La calidad y la salud al comprar carne de ternera

España ocupa el quinto lugar en la Unión Europea en cuanto a producción de carne de vacuno. La carne representa un indispensable en las dietas de los individuos por sus aportes en proteínas y hierro. En los últimos años en nuestro país las ganaderías se han ido adaptando a unas férreas normas impuestas por la UE para cumplir con todos los requisitos de calidad del producto que redundan en el beneficio de los consumidores.

Carne al domicilio

A las medidas sanitarias exigidas a los ganaderos para la producción de carne de ternera y de cualquier otra, se suman las medidas exigidas medioambientales. Todos tenemos que tener en cuenta que el cumplimiento de todas estas medidas y requisitos exigidos por la UE redundan directamente en nuestro beneficio, en beneficio del consumidor pero encarece de forma considerable la propia producción.  El cumplimiento es exigible a todos los miembros de la UE pero no así a los países fuera de la zona.

Hoy día y en la coyuntura actual de crisis el precio importa y mucho pero también  la calidad. Se hace bueno aquel dicho de “poco pero bueno” y más cuando tratamos de salud y bienestar. Cuando vayamos a comprar carne en la carnicería o compremos carne online debemos conocer la procedencia de la misma. Si la ternera  cualquier otro animal que consumimos ha sido criado en España o cualquier país perteneciente a la UE sabremos que su producción se ha realizado bajo unas normas sanitarias  y medioambientales estrictas.

Por el contrario,  la UE no exige a la carne que entra de otros países los mismos requisitos. Se importa carne de ternera y otros animales y no ponemos en duda su calidad a priori pero realmente desconocemos las exigencias y normativas de calidad de sus lugares de procedencia.  Esta carne procedente de otros países la pagamos incluso al mismo precio que la procedente de nuestras ganaderías sin tener la misma garantía en cuanto a su calidad. Esto hace que nuestros productores y ganaderos en ocasiones pierdan y no puedan competir en igualdad de condiciones.

Algunas de las normas europeas limitaron la producción de carne y otros productos para evitar excedentes sin tener en cuenta algunas variables como la climatología que inciden directamente en la producción y también en las cosechas. Así, cuando estas variables no son propicias y hay escasez de un producto se opta por la importación del mismo y aunque se venda al mismo precio al consumidor, su garantía no es la misma.

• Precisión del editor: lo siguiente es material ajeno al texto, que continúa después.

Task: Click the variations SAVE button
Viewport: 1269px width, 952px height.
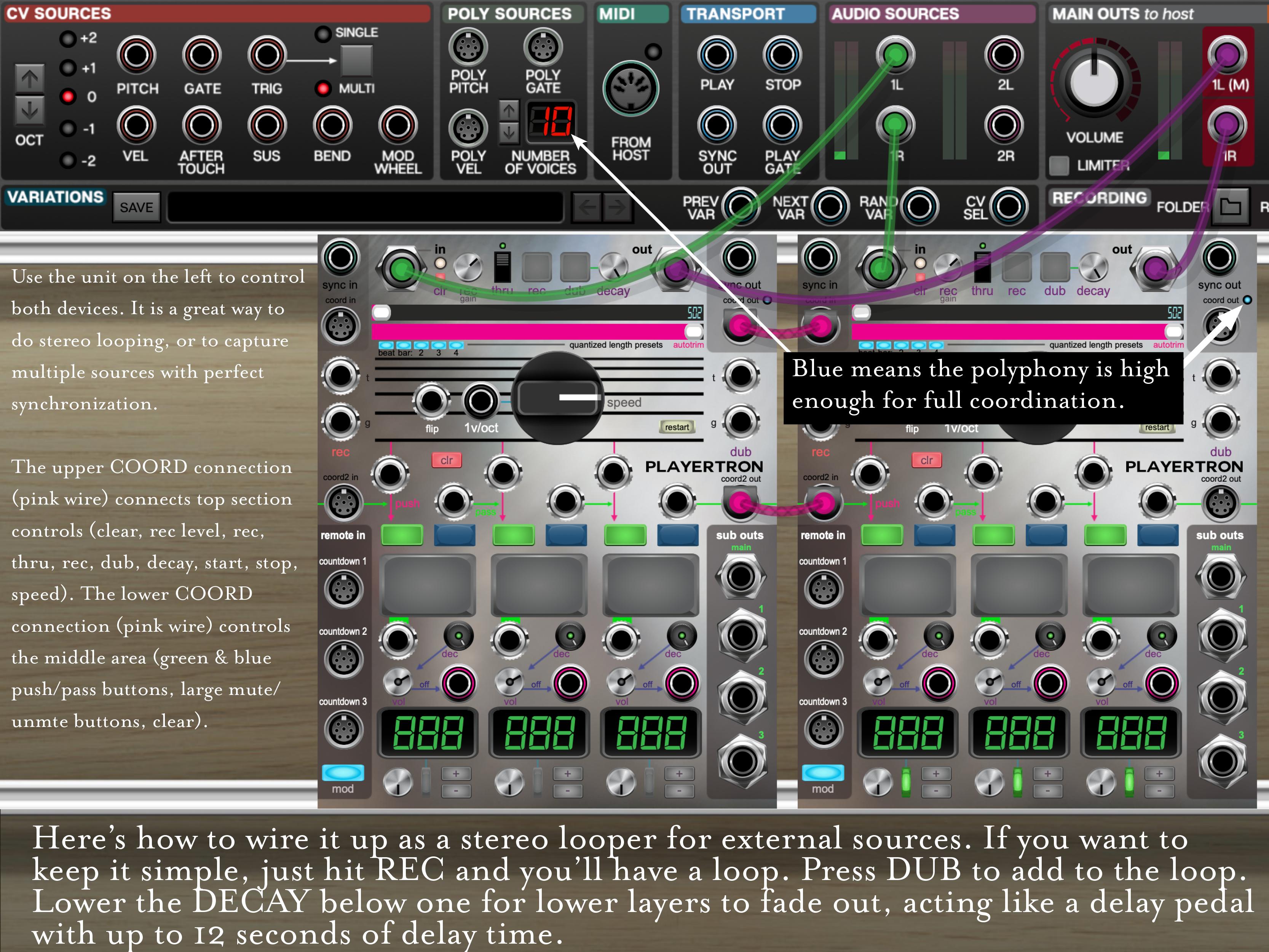Action: [x=136, y=207]
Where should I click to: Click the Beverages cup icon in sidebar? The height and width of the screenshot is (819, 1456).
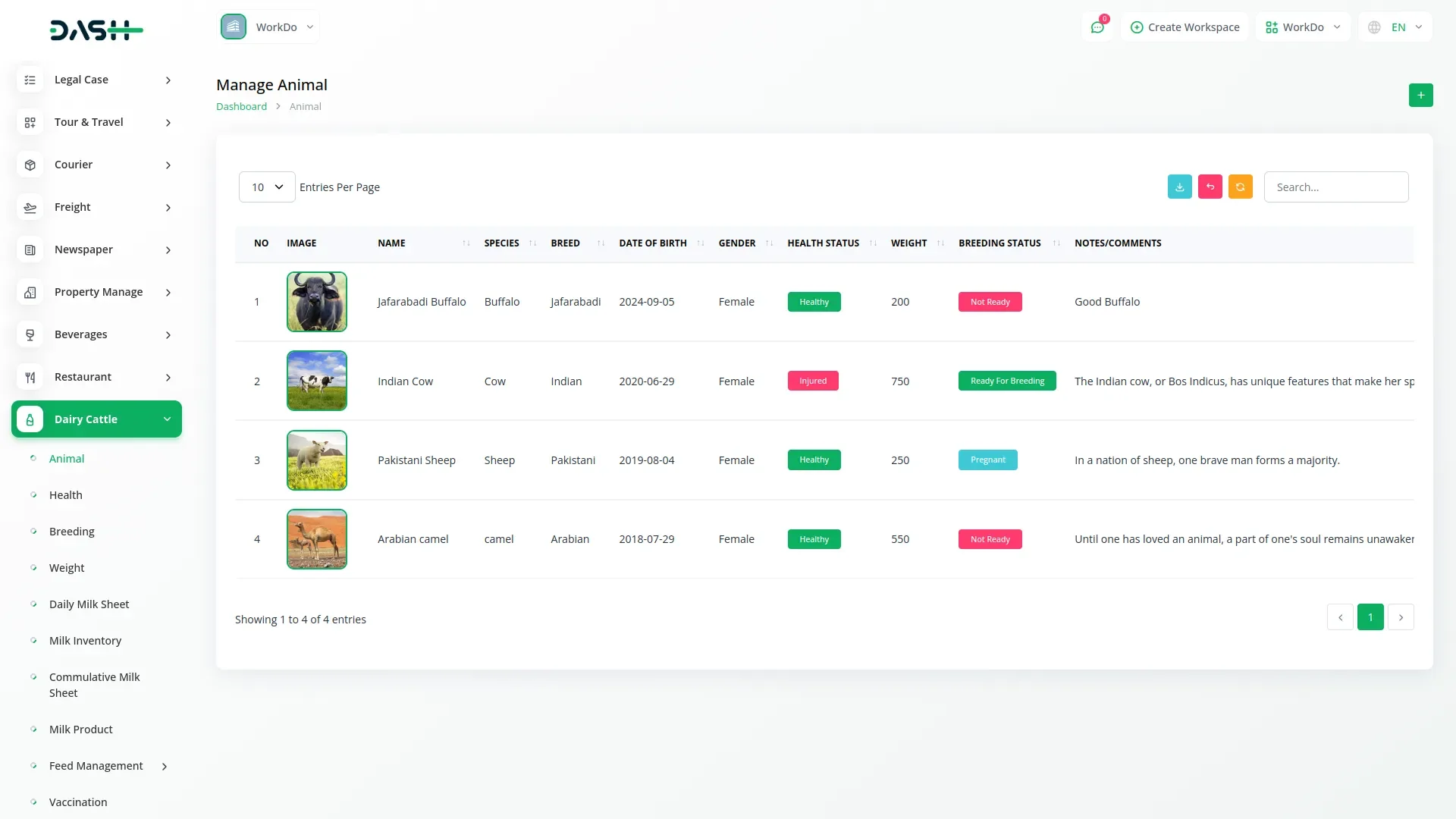[30, 334]
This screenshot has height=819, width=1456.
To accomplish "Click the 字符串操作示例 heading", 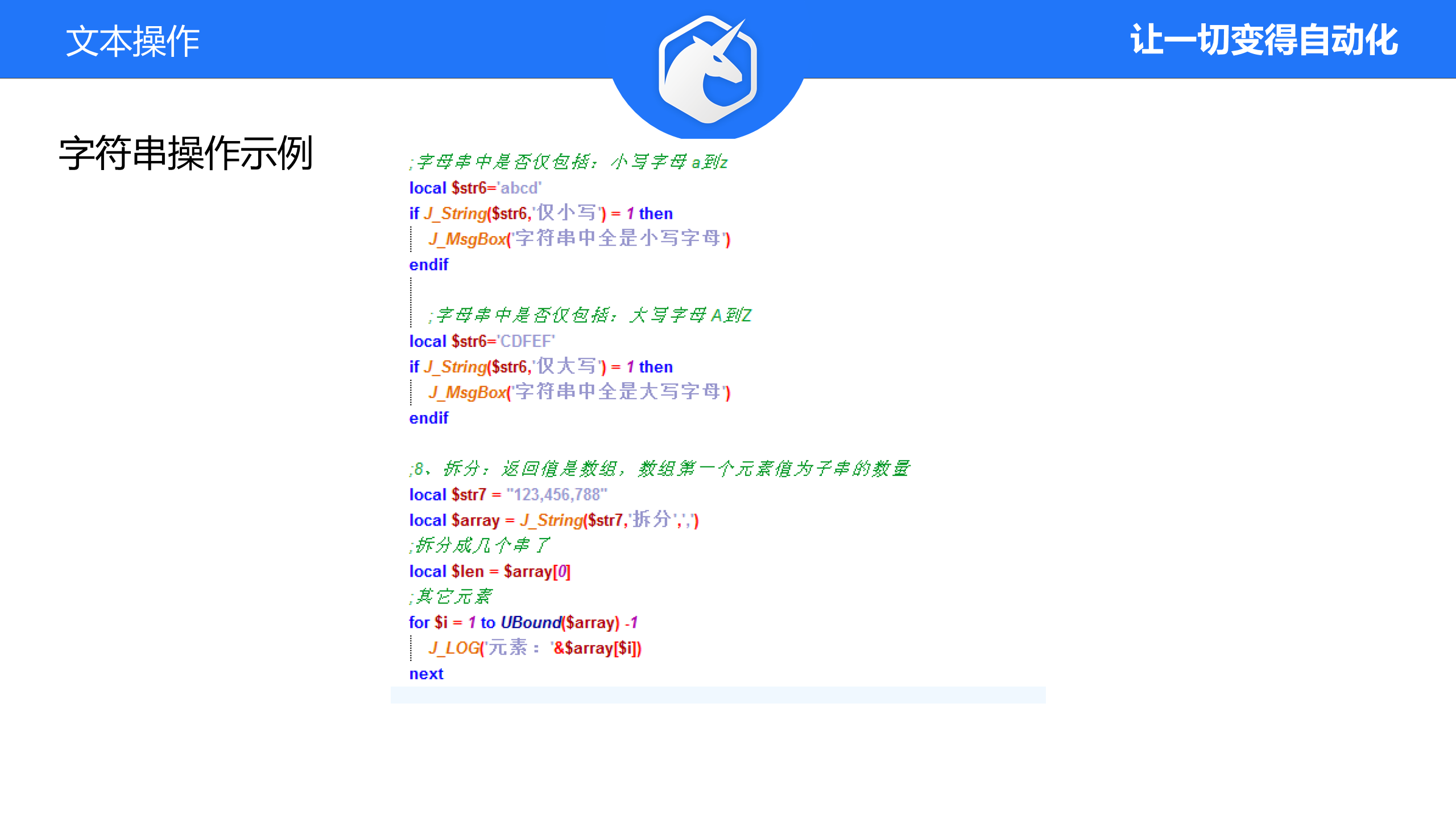I will [x=186, y=153].
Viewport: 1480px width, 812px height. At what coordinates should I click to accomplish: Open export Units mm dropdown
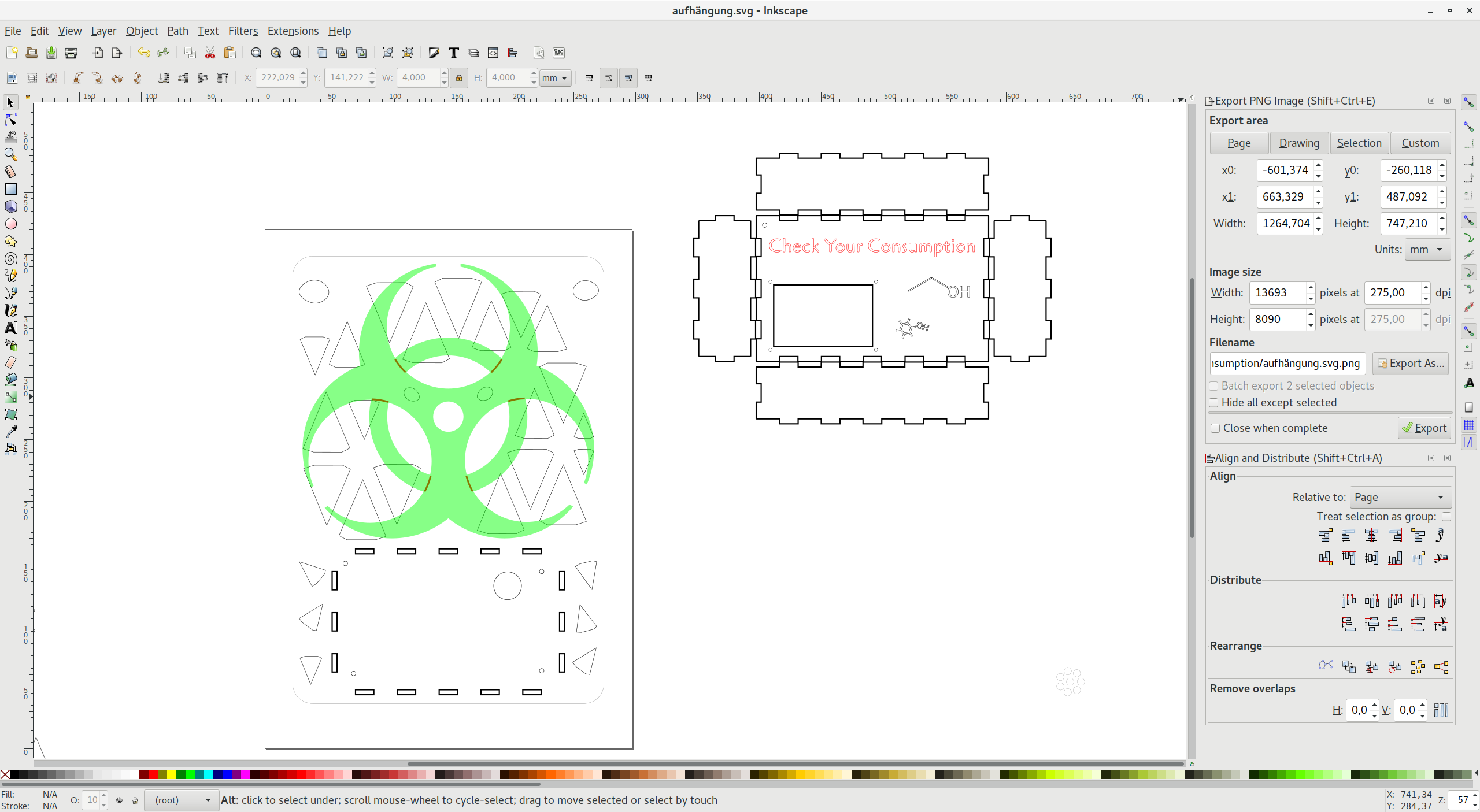pos(1427,250)
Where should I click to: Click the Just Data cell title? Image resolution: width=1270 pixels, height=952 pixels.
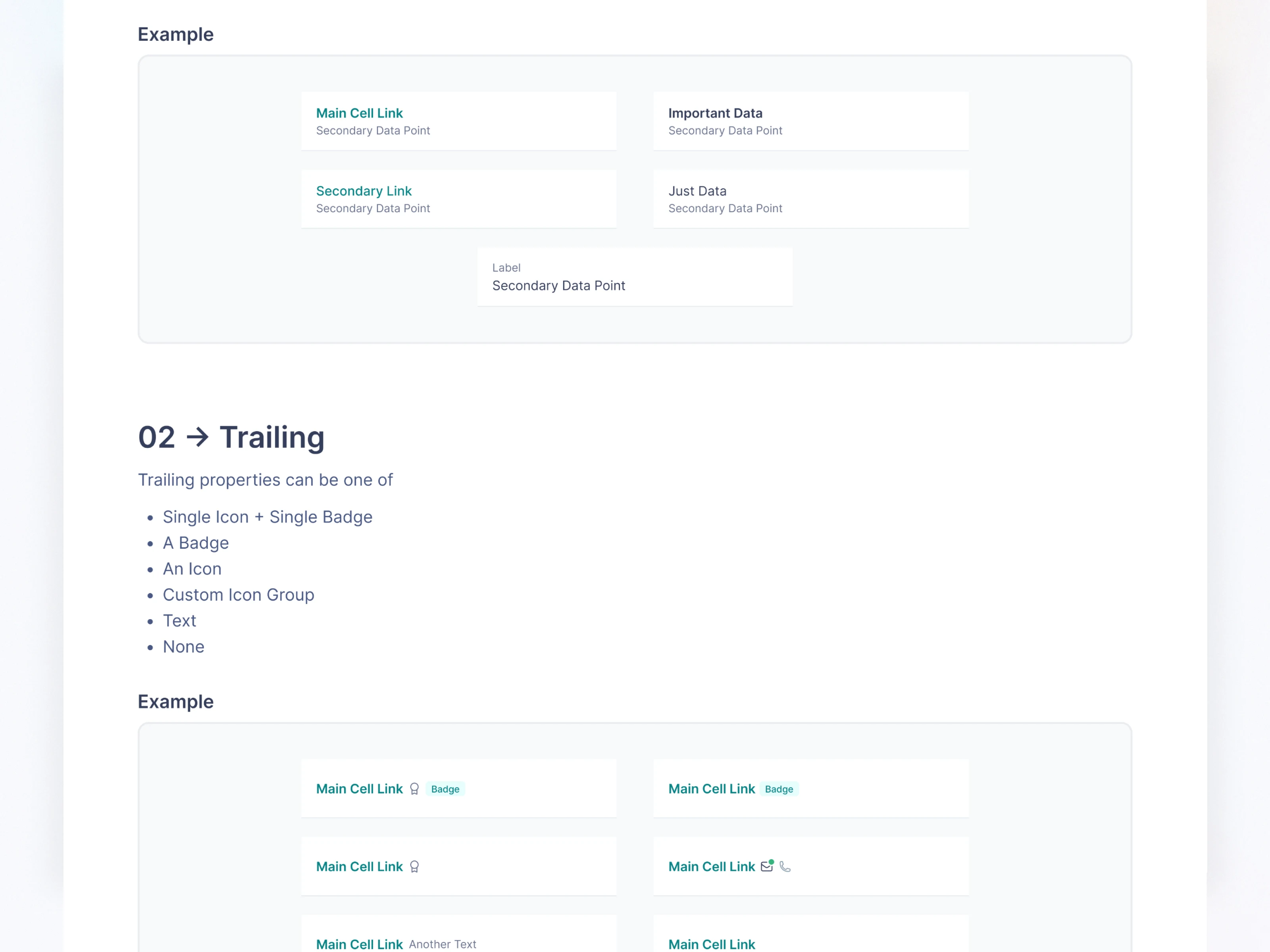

La crisis y la variación en los hábitos de los consumidores han provocado en  los últimos años un leve descenso en el consumo de carne de ternera y de vacuno en general pero conviene tener en cuenta que los aportes nutricionales de la carne de ternera son indispensables para nuestras dietas: proteínas de alto valor biológico, minerales y hierro, todo ello necesario para el crecimiento, el desarrollo y regeneración de los tejidos y para nuestras defensas. Por ello, comprar y consumir carne de ternera implica salud y bienestar.

Cuando compres carne de ternera o de vaca exige calidad, como la que ofrecen nuestras ganaderías. Compra carne fresca y haz un consumo responsable pero necesario de la misma. Rompe con los mitos e incluye en tu dieta los aportes nutricionales necesarios que demanda nuestro organismo.